26. Hoe zal er nog een verdere en scherpere verdeling tot stand worden gebracht, en met welke grotere verantwoordelijkheid voor de mensen?
26 Wat een weergaloze gelegenheid zal door het getrouw verduren van dit alles door Jehovah’s getuigen, aan de zachtmoedigen worden geboden om vriendelijkheid te betonen, en aan hen die op bokken gelijken, om hun onverschilligheid kenbaar te maken! Evenals velen thans onze kolossale vergaderingen zien en zich verwonderen over de wonderbaarlijke eenheid welke door Gods geest mogelijk wordt gemaakt, zullen zij dan meer dan ooit onze onwrikbare onkreukbaarheid zien die wij met de hulp van Jehovah’s geest aan de dag zullen leggen. Het predikingswerk dat nog moet worden gedaan, de toename die nog moet komen, de vervolgingen die wij nog moeten verduren — dit alles zal een verdere manifestatie van Jehovah’s geest zijn die op zijn volk inwerkt, en het zal een verdere, scherpere verdeling van de mensheid tot stand brengen voordat Armageddon losbarst. Niet uit eigen kracht zullen wij werken, in aantal toenemen en geduldig volharden, maar door Gods geest. Zij die strijden tegen Jehovah’s zichtbare organisatie, waarop duidelijk zijn geest rust, zondigen tegen de heilige geest, hetgeen niet kan worden vergeven. Zij die niet aan deze oppositie deelnemen maar ze door de vingers zien of er onverschillig tegenover staan, komen overeen met degenen die in de gelijkenis als bokken worden afgebeeld. Of personen nu actief, passief of onverschillig met deze wereld meegaan in haar aanvallen tegen Jehovah’s getuigen, zij vallen daarvoor onder persoonlijke of onder gemeenschapsverantwoordelijkheid. — Zach. 4:6.

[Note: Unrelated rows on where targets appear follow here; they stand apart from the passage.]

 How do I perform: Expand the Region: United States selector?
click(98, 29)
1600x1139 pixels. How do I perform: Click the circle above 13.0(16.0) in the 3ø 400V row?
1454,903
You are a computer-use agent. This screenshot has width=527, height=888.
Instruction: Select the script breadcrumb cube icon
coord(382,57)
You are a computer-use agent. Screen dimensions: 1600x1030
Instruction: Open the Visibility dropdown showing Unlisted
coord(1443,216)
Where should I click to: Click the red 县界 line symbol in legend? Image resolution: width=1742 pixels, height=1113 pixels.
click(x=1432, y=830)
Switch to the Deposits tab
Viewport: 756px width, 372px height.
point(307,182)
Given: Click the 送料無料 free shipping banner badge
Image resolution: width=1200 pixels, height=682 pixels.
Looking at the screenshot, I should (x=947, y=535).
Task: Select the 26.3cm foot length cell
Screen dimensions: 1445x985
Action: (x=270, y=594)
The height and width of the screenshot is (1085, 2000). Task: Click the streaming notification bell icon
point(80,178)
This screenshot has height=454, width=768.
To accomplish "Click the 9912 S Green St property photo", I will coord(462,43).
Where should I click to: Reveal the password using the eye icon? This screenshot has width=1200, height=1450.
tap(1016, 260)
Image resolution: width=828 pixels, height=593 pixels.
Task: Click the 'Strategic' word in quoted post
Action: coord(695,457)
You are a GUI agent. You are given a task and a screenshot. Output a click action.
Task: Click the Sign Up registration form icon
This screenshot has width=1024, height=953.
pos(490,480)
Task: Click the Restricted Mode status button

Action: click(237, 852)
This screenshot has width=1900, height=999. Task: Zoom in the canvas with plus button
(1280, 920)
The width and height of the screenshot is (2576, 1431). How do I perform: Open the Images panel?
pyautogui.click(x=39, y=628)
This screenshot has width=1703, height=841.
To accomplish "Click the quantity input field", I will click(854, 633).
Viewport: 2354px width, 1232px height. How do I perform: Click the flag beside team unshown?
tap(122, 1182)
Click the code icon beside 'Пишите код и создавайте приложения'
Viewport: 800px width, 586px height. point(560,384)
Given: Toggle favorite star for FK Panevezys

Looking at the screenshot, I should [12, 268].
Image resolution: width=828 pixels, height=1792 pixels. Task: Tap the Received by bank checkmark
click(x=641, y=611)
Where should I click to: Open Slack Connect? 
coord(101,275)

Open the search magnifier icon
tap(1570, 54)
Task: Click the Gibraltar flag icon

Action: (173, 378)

27. Wat dienen wij thans te weten?
27 Laten allen derhalve weten dat deze tijd waarin de natiën worden geoordeeld niet slechts een generale repetitie is van een toekomstig en definitief tweede oordeel dat nog moet komen, waardoor de vernietiging van personen in Armageddon niet voor eeuwig zou zijn. Weet dat allen die ten tijde van Armageddon zullen leven, gedoopt zullen worden, of met vuur tot vernietiging tezamen met de goddelozen, of met redding tot leven tezamen met de theocratische organisatie. Weet dat sentimentaliteit ten aanzien van de redding van schepselen waardoor de aandacht van het juiste wordt afgericht, Gods Woord niet zal veranderen of hem niet van zijn voornemen zal afbrengen. Weet dat zij die zich werkelijk op een praktische wijze om hun medemensen bekommeren, hun tijd niet zullen verspillen door er over te piekeren dat de vernietiging van Armageddon eeuwig is, maar dat zij ijverig zullen prediken om zowel zichzelf als ook anderen te redden (1 Tim. 4:16). Om kort te zijn, weet dat God meende wat hij zeide toen hij de waarschuwing gaf: „Gaat uit van haar, mijn volk.”